(Listed entries Opens)

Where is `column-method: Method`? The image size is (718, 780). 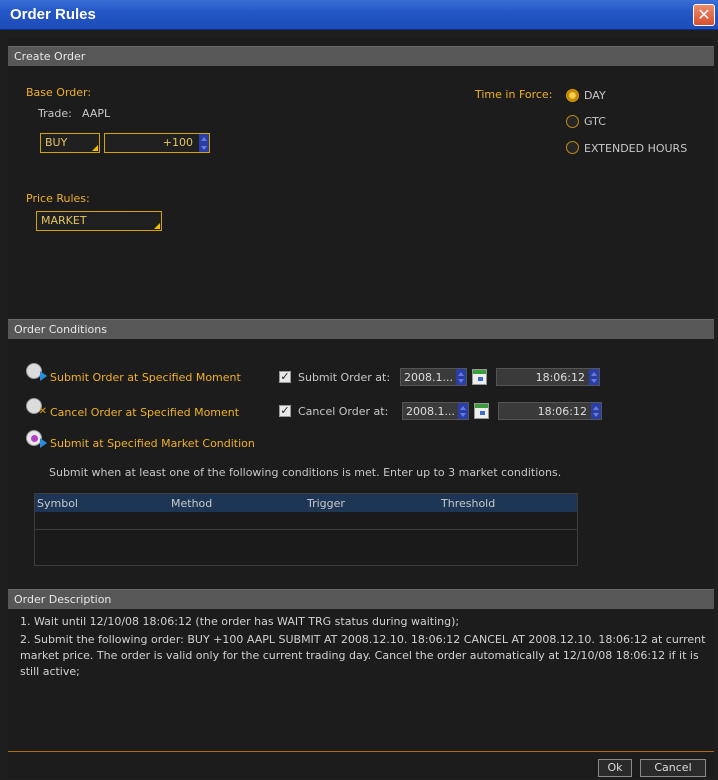 column-method: Method is located at coordinates (192, 504).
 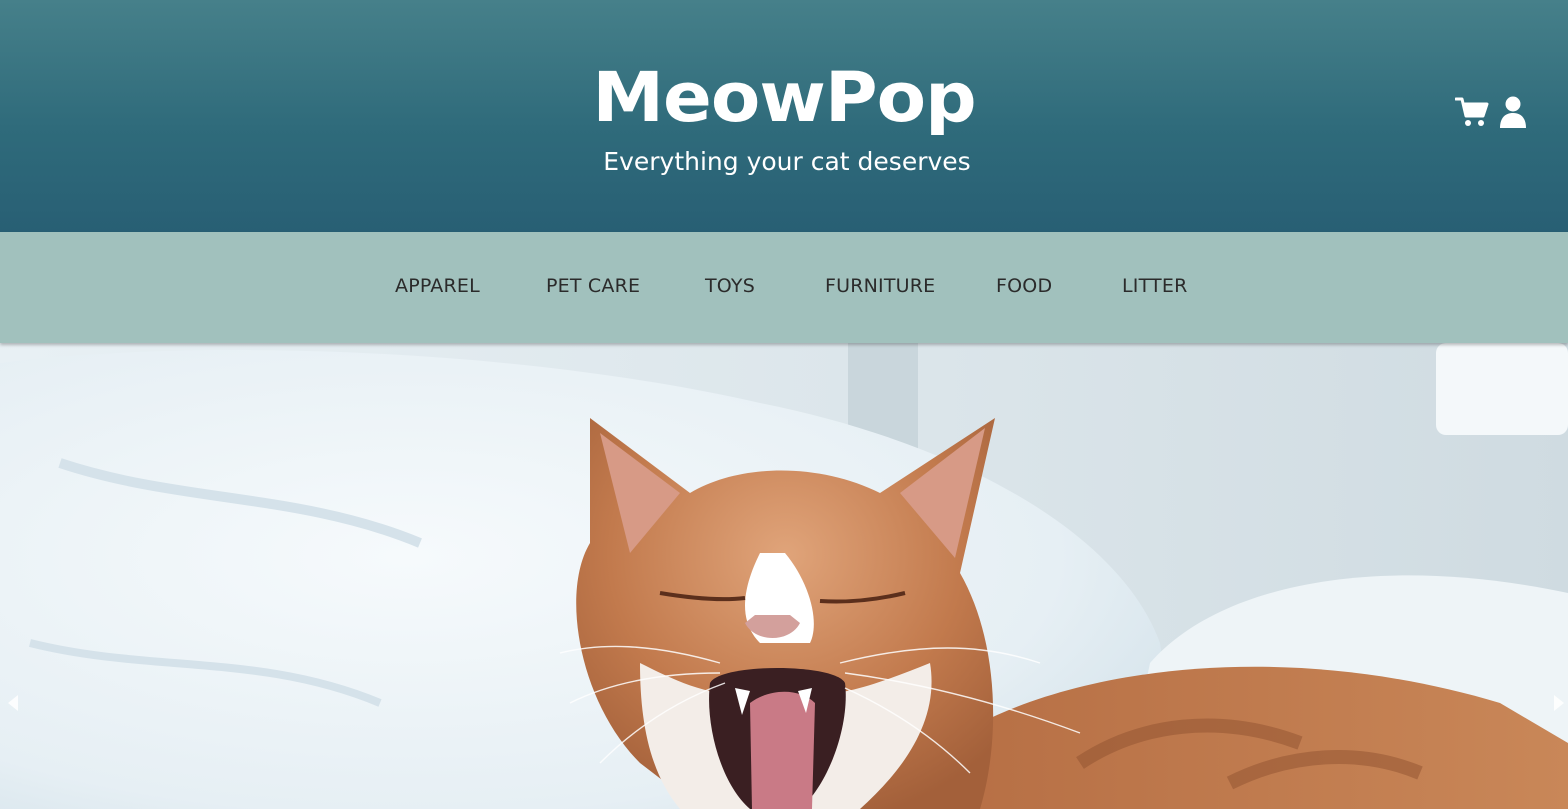 What do you see at coordinates (1490, 114) in the screenshot?
I see `header-actions` at bounding box center [1490, 114].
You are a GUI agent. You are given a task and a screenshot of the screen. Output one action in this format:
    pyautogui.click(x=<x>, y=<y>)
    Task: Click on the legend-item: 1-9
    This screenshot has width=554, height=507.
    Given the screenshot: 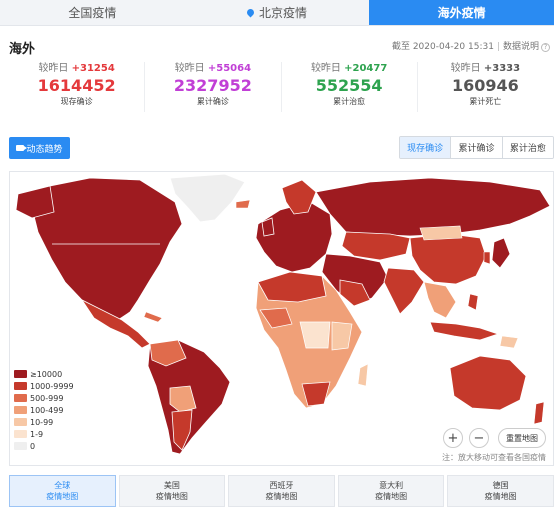 What is the action you would take?
    pyautogui.click(x=44, y=434)
    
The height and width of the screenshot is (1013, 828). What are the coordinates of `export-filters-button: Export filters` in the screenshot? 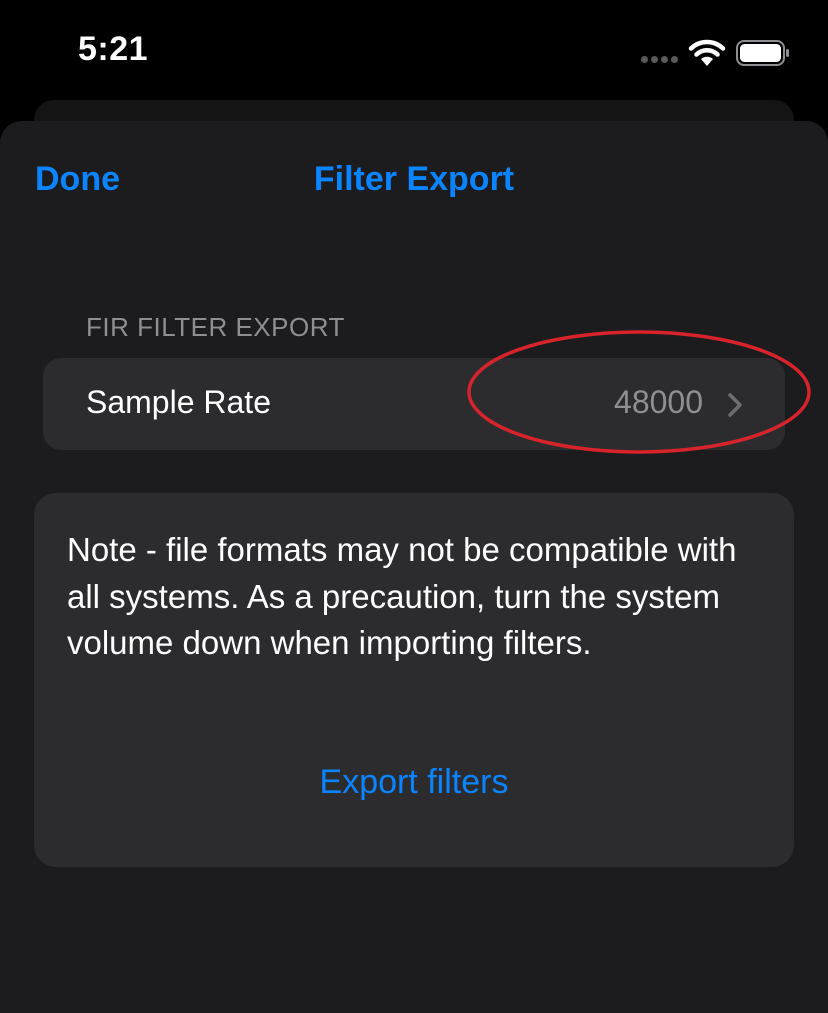 It's located at (414, 782).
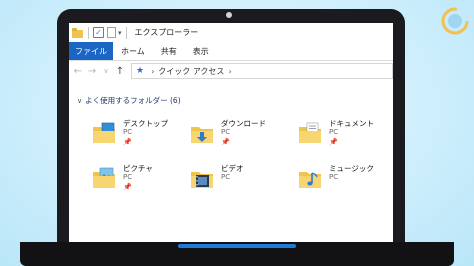  I want to click on brand-logo-icon, so click(455, 21).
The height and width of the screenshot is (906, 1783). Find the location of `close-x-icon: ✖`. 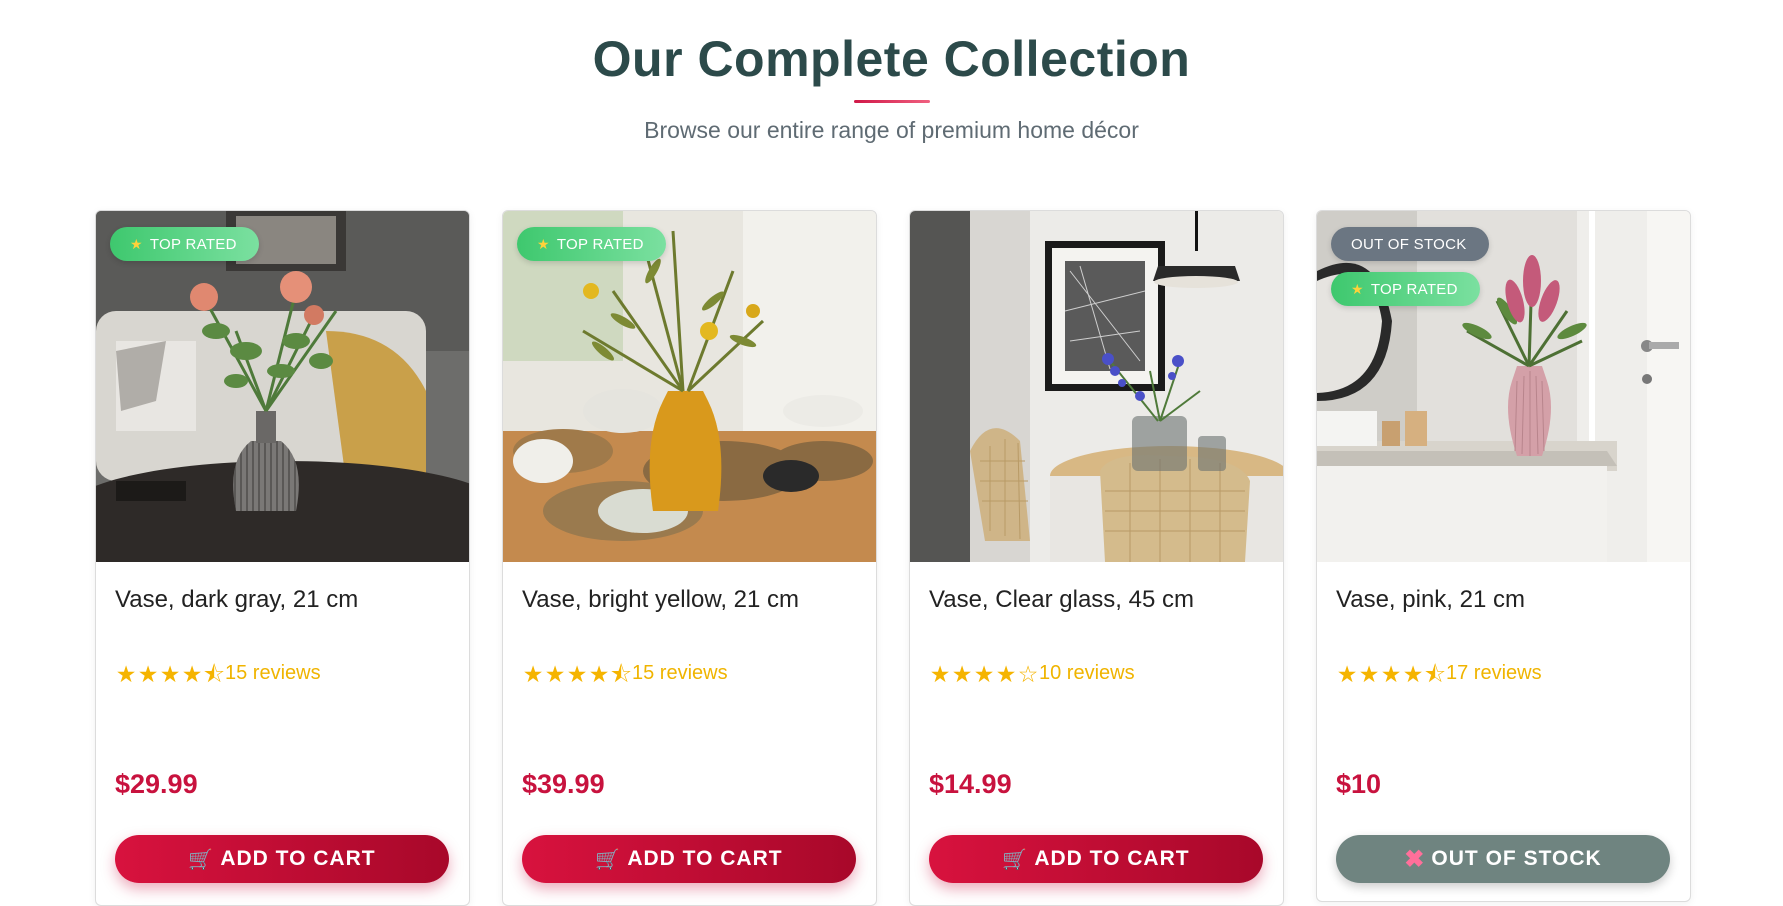

close-x-icon: ✖ is located at coordinates (1415, 859).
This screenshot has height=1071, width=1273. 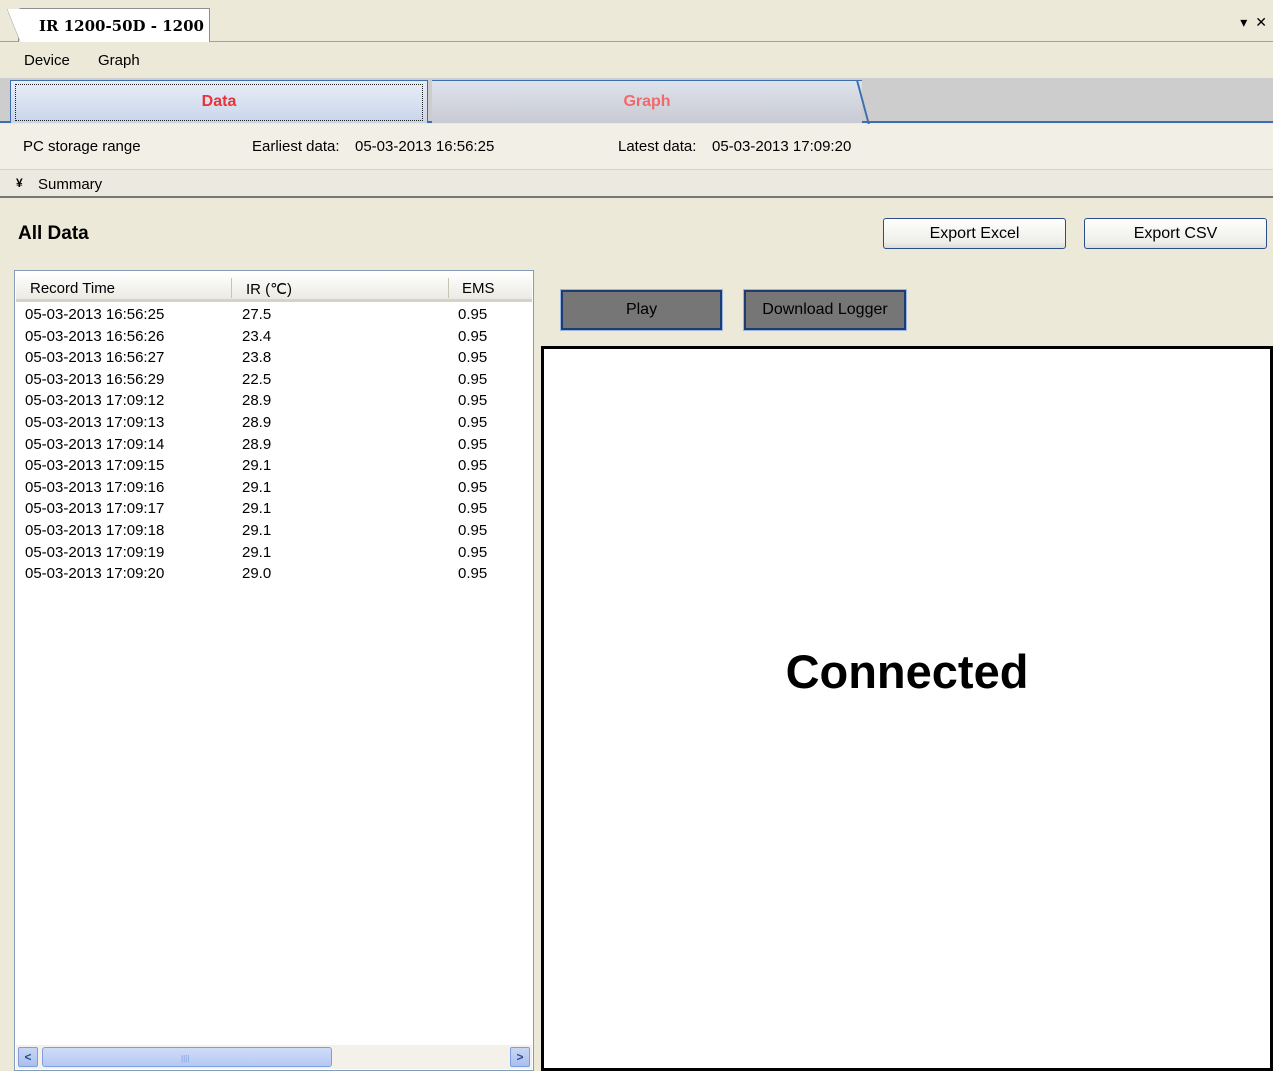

(Listed entries Closes)

:: What is being asked ::
Repeat everything from the line containing "The height and width of the screenshot is (906, 1783)." down through the end of the records, leaving out the pictures.

:: Solution for this task ::
The height and width of the screenshot is (906, 1783). Find the location of `close-x-icon: ✖`. 

close-x-icon: ✖ is located at coordinates (1415, 859).
This screenshot has height=1071, width=1273. 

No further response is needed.